La guida fa finta di niente. Sa che c’è di peggio. Dopo che Pripyat fu evacuata “temporaneamente” a tre giorni dall’esplosione, i saccheggi furono una cosa seria. Vennero con camion e gru a smontare qualsiasi cosa, dalle tegole ai mobili, e tutto finì sul mercato nero con conseguenze che non conosceremo mai.
Adesso, più che il valore del bottino, conta il brivido. E i più incoscienti si scatenano. Entrano ed escono dai varchi nelle recinzioni, aggirano senza problemi le guardie anziane e disincantate che dovrebbero fermarli. Le tracce si trovano ovunque. Nei murales freschi di vernice dipinti sulle pareti dell’ufficio per il controllo delle Energia Nucleare. Nelle macchinette dell’autoscontro o nelle cabine della ruota panoramica che avrebbero dovuto entrare in funzione quel Primo maggio. Qualcuno le ha trascinate per centinaia di metri. Altri hanno portato via le imbottiture, i fregi, i gettoni che costavano pochi rubli al giro. Un gruppo ha perfino ridipinto i due giganteschi simboli dell’Urss e dell’Ucraina sovietica, sui tetti di due palazzi fantasma di 17 piani. Con la gita organizzata tutto questo non si può ma le piccole sparizioni ad opera del nostro gruppetto continuano comunque: flaconcini vuoti in ambulatorio medico, fogli di appunti incomprensibili nei resti di un negozio, mattoncini colorati in quello che rimane del cinema Prometej.

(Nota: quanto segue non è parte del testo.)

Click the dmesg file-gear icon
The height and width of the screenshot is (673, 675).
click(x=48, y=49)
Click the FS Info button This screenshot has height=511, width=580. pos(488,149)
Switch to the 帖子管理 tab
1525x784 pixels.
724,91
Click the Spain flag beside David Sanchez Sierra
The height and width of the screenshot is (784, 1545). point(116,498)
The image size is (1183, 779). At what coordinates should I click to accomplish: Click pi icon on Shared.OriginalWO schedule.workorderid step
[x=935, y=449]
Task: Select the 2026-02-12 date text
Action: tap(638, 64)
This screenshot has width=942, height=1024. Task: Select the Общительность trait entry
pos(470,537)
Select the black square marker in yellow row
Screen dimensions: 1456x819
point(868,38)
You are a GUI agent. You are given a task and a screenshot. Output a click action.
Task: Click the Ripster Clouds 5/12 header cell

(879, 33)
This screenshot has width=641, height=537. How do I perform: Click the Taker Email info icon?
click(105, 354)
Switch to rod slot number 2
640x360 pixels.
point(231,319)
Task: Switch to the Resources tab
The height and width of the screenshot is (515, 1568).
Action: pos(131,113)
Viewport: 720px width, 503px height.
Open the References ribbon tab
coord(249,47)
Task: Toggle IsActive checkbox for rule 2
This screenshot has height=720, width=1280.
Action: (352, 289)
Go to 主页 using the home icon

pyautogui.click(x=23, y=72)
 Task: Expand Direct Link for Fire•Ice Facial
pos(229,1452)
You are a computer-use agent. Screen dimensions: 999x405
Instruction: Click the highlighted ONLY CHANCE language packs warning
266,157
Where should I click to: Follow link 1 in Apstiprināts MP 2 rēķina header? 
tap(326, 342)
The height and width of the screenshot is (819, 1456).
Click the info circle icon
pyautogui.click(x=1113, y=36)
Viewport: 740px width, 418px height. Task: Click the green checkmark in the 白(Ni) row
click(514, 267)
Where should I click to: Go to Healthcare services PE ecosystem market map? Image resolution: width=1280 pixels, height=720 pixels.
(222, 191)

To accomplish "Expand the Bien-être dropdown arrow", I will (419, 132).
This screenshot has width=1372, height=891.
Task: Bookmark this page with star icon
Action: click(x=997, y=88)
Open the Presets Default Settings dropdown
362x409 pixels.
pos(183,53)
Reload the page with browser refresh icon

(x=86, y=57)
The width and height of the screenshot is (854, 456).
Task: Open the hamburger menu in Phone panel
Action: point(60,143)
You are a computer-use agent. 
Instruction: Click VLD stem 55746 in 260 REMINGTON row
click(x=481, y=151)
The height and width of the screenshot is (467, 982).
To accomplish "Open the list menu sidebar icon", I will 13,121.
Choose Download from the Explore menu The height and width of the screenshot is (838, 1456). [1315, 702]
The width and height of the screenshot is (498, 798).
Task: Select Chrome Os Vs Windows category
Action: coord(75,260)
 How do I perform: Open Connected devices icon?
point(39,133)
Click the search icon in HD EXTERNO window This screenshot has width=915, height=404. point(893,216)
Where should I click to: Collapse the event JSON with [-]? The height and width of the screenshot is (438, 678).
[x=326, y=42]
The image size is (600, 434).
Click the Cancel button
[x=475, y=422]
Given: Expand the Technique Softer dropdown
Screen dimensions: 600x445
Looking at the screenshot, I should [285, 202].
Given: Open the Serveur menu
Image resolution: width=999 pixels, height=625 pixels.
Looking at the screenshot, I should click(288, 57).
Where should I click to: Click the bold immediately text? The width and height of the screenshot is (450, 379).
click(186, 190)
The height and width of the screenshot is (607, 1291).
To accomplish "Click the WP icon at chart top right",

Al controllo finale, i souvenir radioattivi restano sul pullman. Un paio di militari passa un contatore sulle ruote e, vagamente, anche sulla carrozzeria esterna. I passeggeri sono invece invitati a uscire e a passare dalle macchine di controllo. Ci si abbraccia ad una vecchia e unta struttura in acciaio. Si attende con il fiato sospeso qualche secondo. Poi si illumina una scritta: Cistij, pulito. Il soldato di guardia sorride: «È tutto ok».